Glocke für Runde 9 der Formel-1-Weltmeisterschaft am legendären Nürburgring. Während am Vorabend des Grand Prix Boxweltmeister Felix Sturm seinen Titel gegen Europameister Khoren Gevor in der neuen Ringarena verteidigen möchte, tritt am Sonntagnachmittag Herausforderer Sebastian Vettel bei seinem Heimspiel gegen WM-Spitzenreiter Jenson Button an.

Der Kampf ist auf 60 Runden angesetzt und nach dem überraschenden KO-Sieg von Vettel beim Heimrennen von Button in Silverstone so offen wie noch nie. "Sie sind schlagbar", stellte Vettels Teamchef Christian Horner nach dem letzten Rennen fest. "Uns steht eine sehr spannende zweite Saisonhälfte bevor." Dafür soll Vettel mit seinem dritten Saisonsieg sorgen, es wäre sein vierter GP-Erfolg insgesamt.

Die Unterstützung seiner Fans ist Vettel gewiss. "In den 90 Minuten, in denen ich das Rennen fahre, denke ich nicht darüber nach, in welchem Land ich mich gerade befinde, sondern konzentriere mich voll auf das Rennen", sagt er. "Aber ich finde es gut, dass es so viele Motorsport-Fans gibt, die uns Fahrer mit ihren Tröten, Fahnen und was es sonst noch gibt anfeuern. Das hebt gewaltig die Stimmung. Es gibt nichts Schöneres als eine Ehrenrunde nach einem Sieg vorbei am Publikum."

**DATENAUSZUG:**
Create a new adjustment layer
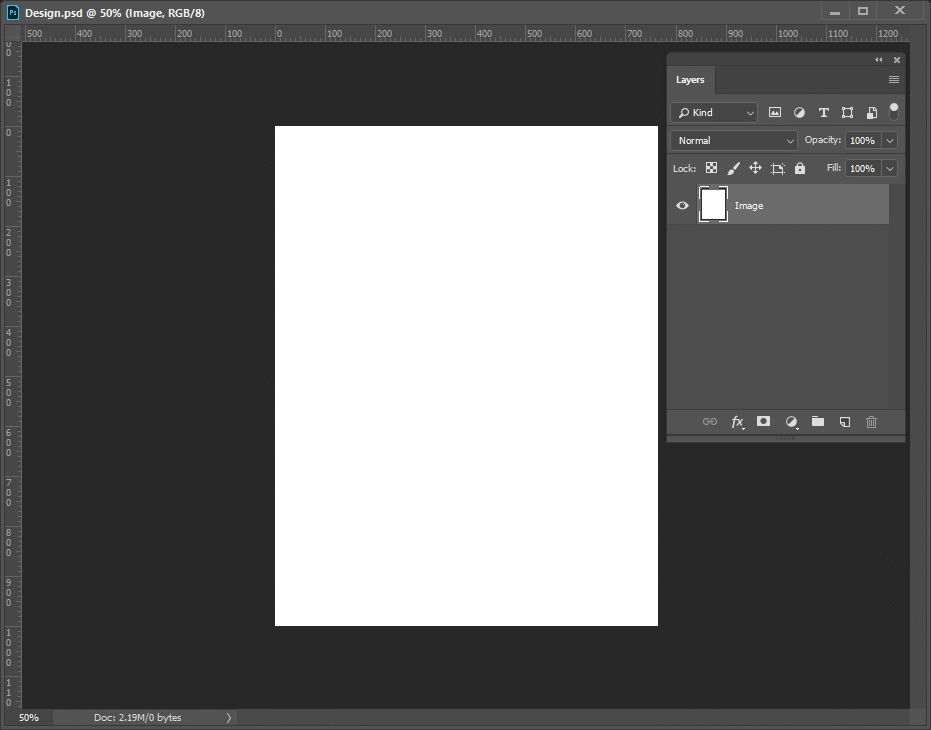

**KURZE ÜBUNG 1:**
Auf wie viele Runden ist das Rennen laut dem Auszug angesetzt?
**KURZE ÜBUNG 2:**
Wiederhole aus dem Auszug wörtlich den Text von „Glocke für Runde“ bis „vierter GP-Erfolg insgesamt.“.
**KURZE ÜBUNG 3:**
Fasse den Absatz des Auszugs, der mit „Der Kampf ist auf 60 Runden angesetzt“ beginnt, als Stichpunktliste zusammen und behalte dabei seine wichtigsten Fakten.

**ERWARTETE AUSGABE 1:**
Auf 60 Runden.

**ERWARTETE AUSGABE 2:**
Glocke für Runde 9 der Formel-1-Weltmeisterschaft am legendären Nürburgring. Während am Vorabend des Grand Prix Boxweltmeister Felix Sturm seinen Titel gegen Europameister Khoren Gevor in der neuen Ringarena verteidigen möchte, tritt am Sonntagnachmittag Herausforderer Sebastian Vettel bei seinem Heimspiel gegen WM-Spitzenreiter Jenson Button an.

Der Kampf ist auf 60 Runden angesetzt und nach dem überraschenden KO-Sieg von Vettel beim Heimrennen von Button in Silverstone so offen wie noch nie. "Sie sind schlagbar", stellte Vettels Teamchef Christian Horner nach dem letzten Rennen fest. "Uns steht eine sehr spannende zweite Saisonhälfte bevor." Dafür soll Vettel mit seinem dritten Saisonsieg sorgen, es wäre sein vierter GP-Erfolg insgesamt.

**ERWARTETE AUSGABE 3:**
- Das Rennen ist auf 60 Runden angesetzt und so offen wie noch nie.
- Grund dafür ist Vettels überraschender Sieg bei Buttons Heimrennen in Silverstone.
- Vettels Teamchef Christian Horner: „Sie sind schlagbar“; er erwartet eine sehr spannende zweite Saisonhälfte.
- Vettel soll seinen dritten Saisonsieg holen, es wäre sein vierter GP-Erfolg insgesamt.